Puis, on se rend au 465, rue Saint-Jean qui présente, dans la première salle, huit acryliques sur toile, d’une dimension de 194 x 194 cm, disposées en mosaïque. Cette série de tableaux intitulée My Eternal Soul [Mon âme éternelle] (2013 à 2016) révèle, sous une forme d’art naïf – dans le bon sens du terme –, une certaine fragilité de Kusama. Prenez le temps de lire le titre des œuvres dont certains mots reviennent comme un leitmotiv.
Et pour terminer notre visite, INFINITY MIRRORED ROOM – DANCING LIGHTS THAT FLEW UP TO THE UNIVERSE [Un ballet de lumières envolé dans l’Univers] (2019) et Infinity Mirrored Room – Brilliance of the Souls (2014) deux installations remplies de boules multicolores, deux salles dans lesquelles nous pénétrons durant le temps d’un sablier, où « l’illusion d’un espace infini » nous hypnotise grâce, entre autres, à l’utilisation de miroirs. L’effet est féerique !
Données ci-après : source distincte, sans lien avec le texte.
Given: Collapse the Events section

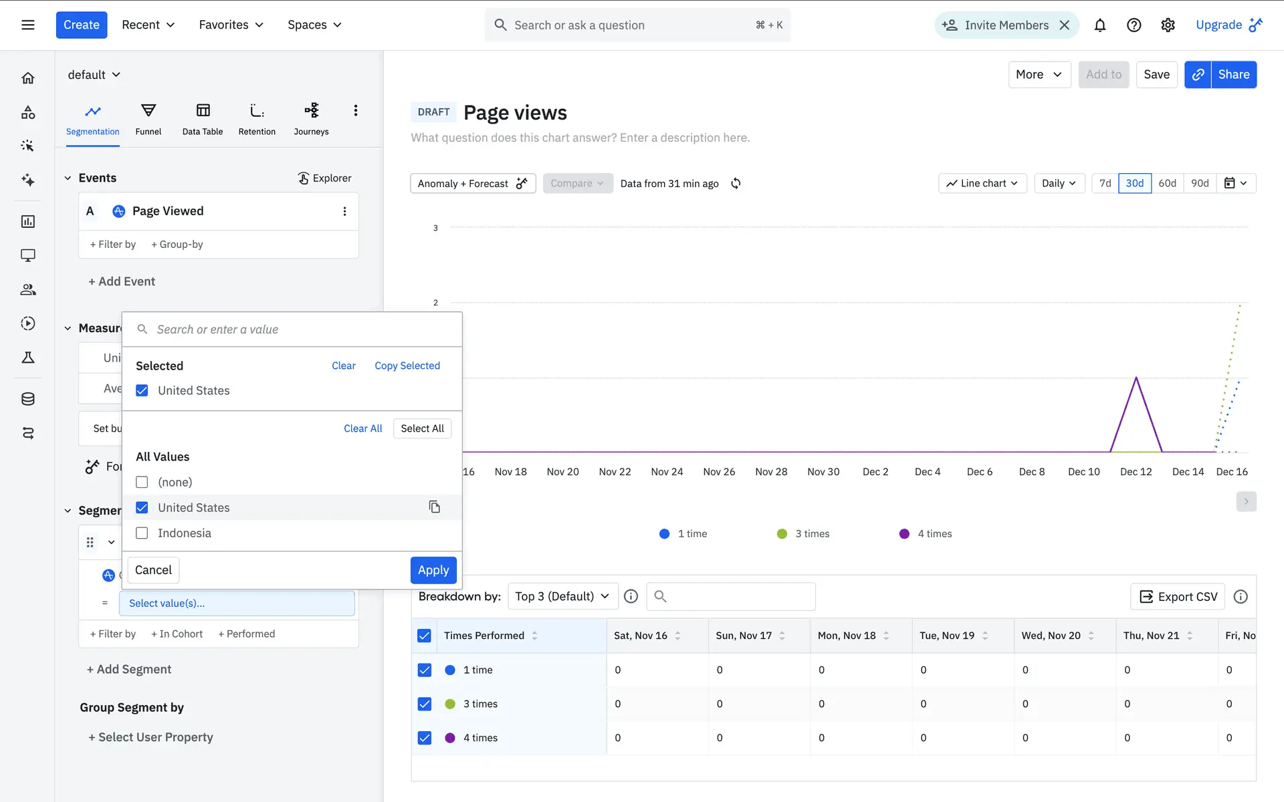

On sort de l’exposition le sourire aux lèvres, le corps plus léger et les yeux plein de couleurs. Allez-y en famille, succès assuré auprès de votre progéniture.
Attention ! Comme les oeuvres de l’artiste japonaise attirent les foules, vous devez réserver l’heure à laquelle vous irez au 451 et au 465, rue Saint-Jean dans le Vieux-Montréal. Il faut faire vite, car tous les billets jusqu’au 31 juillet se sont envolés en deux temps trois mouvements. C’est à chaque 15 du mois que d’autres sont remis en circulation, il faut donc être aux aguets.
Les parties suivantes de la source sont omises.